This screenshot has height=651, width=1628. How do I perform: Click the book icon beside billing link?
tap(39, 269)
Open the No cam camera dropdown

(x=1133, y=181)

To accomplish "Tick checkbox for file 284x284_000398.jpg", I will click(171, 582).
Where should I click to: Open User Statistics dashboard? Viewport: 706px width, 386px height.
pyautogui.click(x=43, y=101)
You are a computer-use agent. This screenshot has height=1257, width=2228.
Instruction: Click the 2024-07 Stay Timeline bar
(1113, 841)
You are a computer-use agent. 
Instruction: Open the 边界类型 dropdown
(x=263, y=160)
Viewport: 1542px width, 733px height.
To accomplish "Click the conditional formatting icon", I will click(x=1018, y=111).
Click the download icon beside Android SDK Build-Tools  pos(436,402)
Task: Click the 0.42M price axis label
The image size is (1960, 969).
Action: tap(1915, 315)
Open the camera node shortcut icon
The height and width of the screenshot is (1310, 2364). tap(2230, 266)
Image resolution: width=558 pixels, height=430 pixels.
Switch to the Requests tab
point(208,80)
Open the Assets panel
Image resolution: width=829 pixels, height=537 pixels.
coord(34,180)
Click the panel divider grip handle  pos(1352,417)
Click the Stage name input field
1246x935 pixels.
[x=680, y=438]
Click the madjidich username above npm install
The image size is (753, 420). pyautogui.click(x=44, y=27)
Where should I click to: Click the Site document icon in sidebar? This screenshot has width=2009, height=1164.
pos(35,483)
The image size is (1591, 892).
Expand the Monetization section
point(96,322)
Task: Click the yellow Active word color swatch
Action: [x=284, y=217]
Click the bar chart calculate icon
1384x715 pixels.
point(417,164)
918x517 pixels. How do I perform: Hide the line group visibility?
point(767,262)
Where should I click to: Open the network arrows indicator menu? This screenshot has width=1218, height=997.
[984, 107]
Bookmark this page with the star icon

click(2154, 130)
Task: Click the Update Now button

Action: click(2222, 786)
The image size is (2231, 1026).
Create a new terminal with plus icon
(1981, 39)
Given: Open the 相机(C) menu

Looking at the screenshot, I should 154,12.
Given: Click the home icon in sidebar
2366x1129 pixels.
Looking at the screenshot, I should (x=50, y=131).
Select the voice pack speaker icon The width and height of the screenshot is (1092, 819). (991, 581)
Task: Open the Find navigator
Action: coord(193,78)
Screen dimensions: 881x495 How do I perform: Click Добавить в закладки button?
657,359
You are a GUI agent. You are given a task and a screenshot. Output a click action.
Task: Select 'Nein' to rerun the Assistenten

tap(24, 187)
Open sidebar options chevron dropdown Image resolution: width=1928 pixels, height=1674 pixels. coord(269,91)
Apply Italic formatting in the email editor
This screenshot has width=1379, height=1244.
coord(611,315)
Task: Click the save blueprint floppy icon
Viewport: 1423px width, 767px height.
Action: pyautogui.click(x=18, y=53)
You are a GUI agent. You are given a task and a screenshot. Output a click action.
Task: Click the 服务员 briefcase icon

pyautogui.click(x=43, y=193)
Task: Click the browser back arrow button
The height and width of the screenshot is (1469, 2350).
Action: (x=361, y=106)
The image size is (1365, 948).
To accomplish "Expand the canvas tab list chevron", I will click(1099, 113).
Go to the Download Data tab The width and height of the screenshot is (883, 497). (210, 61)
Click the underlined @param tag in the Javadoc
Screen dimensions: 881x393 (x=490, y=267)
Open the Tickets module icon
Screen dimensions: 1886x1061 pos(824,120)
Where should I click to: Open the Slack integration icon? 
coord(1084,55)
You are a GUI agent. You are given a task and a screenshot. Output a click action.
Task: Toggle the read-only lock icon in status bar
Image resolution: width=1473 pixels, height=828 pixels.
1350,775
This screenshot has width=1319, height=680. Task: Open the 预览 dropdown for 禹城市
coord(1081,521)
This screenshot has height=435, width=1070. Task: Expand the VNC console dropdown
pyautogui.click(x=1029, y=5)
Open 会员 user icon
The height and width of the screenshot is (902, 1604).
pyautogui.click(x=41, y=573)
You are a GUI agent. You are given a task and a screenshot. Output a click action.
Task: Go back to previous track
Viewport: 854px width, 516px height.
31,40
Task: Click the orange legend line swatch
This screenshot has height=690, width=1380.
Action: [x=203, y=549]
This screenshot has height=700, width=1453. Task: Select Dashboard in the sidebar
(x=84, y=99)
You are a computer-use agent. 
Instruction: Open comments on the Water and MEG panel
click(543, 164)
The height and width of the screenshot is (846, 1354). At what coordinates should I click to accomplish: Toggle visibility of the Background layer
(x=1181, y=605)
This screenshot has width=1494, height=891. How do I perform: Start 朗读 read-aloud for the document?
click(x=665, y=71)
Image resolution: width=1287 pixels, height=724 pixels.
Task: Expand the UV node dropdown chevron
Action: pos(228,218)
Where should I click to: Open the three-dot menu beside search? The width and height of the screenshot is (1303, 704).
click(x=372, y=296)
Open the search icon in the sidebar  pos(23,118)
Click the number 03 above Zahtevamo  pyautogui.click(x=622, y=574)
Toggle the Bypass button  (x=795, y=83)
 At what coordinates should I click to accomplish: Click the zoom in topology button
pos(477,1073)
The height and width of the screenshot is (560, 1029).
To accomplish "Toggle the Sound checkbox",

WHAT IS EXPECTED → Set all of the entries down again, exactly as they were given.

OUTPUT FOR THIS TASK →
This screenshot has height=651, width=1628. How do I perform: Click the book icon beside billing link?
tap(39, 269)
Open the No cam camera dropdown

(x=1133, y=181)

To accomplish "Tick checkbox for file 284x284_000398.jpg", I will click(171, 582).
Where should I click to: Open User Statistics dashboard? Viewport: 706px width, 386px height.
pyautogui.click(x=43, y=101)
You are a computer-use agent. This screenshot has height=1257, width=2228.
Instruction: Click the 2024-07 Stay Timeline bar
(1113, 841)
You are a computer-use agent. 
Instruction: Open the 边界类型 dropdown
(x=263, y=160)
Viewport: 1542px width, 733px height.
To accomplish "Click the conditional formatting icon", I will click(x=1018, y=111).
Click the download icon beside Android SDK Build-Tools  pos(436,402)
Task: Click the 0.42M price axis label
The image size is (1960, 969).
Action: tap(1915, 315)
Open the camera node shortcut icon
The height and width of the screenshot is (1310, 2364). tap(2230, 266)
Image resolution: width=558 pixels, height=430 pixels.
Switch to the Requests tab
point(208,80)
Open the Assets panel
Image resolution: width=829 pixels, height=537 pixels.
coord(34,180)
Click the panel divider grip handle  pos(1352,417)
Click the Stage name input field
1246x935 pixels.
[x=680, y=438]
Click the madjidich username above npm install
The image size is (753, 420). pyautogui.click(x=44, y=27)
Where should I click to: Click the Site document icon in sidebar? This screenshot has width=2009, height=1164.
pos(35,483)
The image size is (1591, 892).
Expand the Monetization section
point(96,322)
Task: Click the yellow Active word color swatch
Action: [x=284, y=217]
Click the bar chart calculate icon
1384x715 pixels.
point(417,164)
918x517 pixels. How do I perform: Hide the line group visibility?
point(767,262)
Where should I click to: Open the network arrows indicator menu? This screenshot has width=1218, height=997.
[984, 107]
Bookmark this page with the star icon

click(2154, 130)
Task: Click the Update Now button

Action: click(2222, 786)
The image size is (2231, 1026).
Create a new terminal with plus icon
(1981, 39)
Given: Open the 相机(C) menu

Looking at the screenshot, I should 154,12.
Given: Click the home icon in sidebar
2366x1129 pixels.
Looking at the screenshot, I should (x=50, y=131).
Select the voice pack speaker icon The width and height of the screenshot is (1092, 819). (991, 581)
Task: Open the Find navigator
Action: coord(193,78)
Screen dimensions: 881x495 How do I perform: Click Добавить в закладки button?
657,359
You are a GUI agent. You are given a task and a screenshot. Output a click action.
Task: Select 'Nein' to rerun the Assistenten

tap(24, 187)
Open sidebar options chevron dropdown Image resolution: width=1928 pixels, height=1674 pixels. coord(269,91)
Apply Italic formatting in the email editor
This screenshot has width=1379, height=1244.
coord(611,315)
Task: Click the save blueprint floppy icon
Viewport: 1423px width, 767px height.
Action: pyautogui.click(x=18, y=53)
You are a GUI agent. You are given a task and a screenshot. Output a click action.
Task: Click the 服务员 briefcase icon

pyautogui.click(x=43, y=193)
Task: Click the browser back arrow button
The height and width of the screenshot is (1469, 2350).
Action: (x=361, y=106)
The image size is (1365, 948).
To accomplish "Expand the canvas tab list chevron", I will click(1099, 113).
Go to the Download Data tab The width and height of the screenshot is (883, 497). (210, 61)
Click the underlined @param tag in the Javadoc
Screen dimensions: 881x393 (x=490, y=267)
Open the Tickets module icon
Screen dimensions: 1886x1061 pos(824,120)
Where should I click to: Open the Slack integration icon? 
coord(1084,55)
You are a GUI agent. You are given a task and a screenshot. Output a click action.
Task: Toggle the read-only lock icon in status bar
Image resolution: width=1473 pixels, height=828 pixels.
1350,775
This screenshot has width=1319, height=680. Task: Open the 预览 dropdown for 禹城市
coord(1081,521)
This screenshot has height=435, width=1070. Task: Expand the VNC console dropdown
pyautogui.click(x=1029, y=5)
Open 会员 user icon
The height and width of the screenshot is (902, 1604).
pyautogui.click(x=41, y=573)
You are a GUI agent. You are given a task and a screenshot. Output a click action.
Task: Go back to previous track
Viewport: 854px width, 516px height.
31,40
Task: Click the orange legend line swatch
This screenshot has height=690, width=1380.
Action: [x=203, y=549]
This screenshot has height=700, width=1453. Task: Select Dashboard in the sidebar
(x=84, y=99)
You are a computer-use agent. 
Instruction: Open comments on the Water and MEG panel
click(543, 164)
The height and width of the screenshot is (846, 1354). At what coordinates should I click to accomplish: Toggle visibility of the Background layer
(x=1181, y=605)
This screenshot has width=1494, height=891. How do I perform: Start 朗读 read-aloud for the document?
click(x=665, y=71)
Image resolution: width=1287 pixels, height=724 pixels.
Task: Expand the UV node dropdown chevron
Action: pos(228,218)
Where should I click to: Open the three-dot menu beside search? The width and height of the screenshot is (1303, 704).
click(x=372, y=296)
Open the search icon in the sidebar  pos(23,118)
Click the number 03 above Zahtevamo  pyautogui.click(x=622, y=574)
Toggle the Bypass button  (x=795, y=83)
 At what coordinates should I click to accomplish: Click the zoom in topology button
pos(477,1073)
The height and width of the screenshot is (560, 1029).
To accomplish "Toggle the Sound checkbox",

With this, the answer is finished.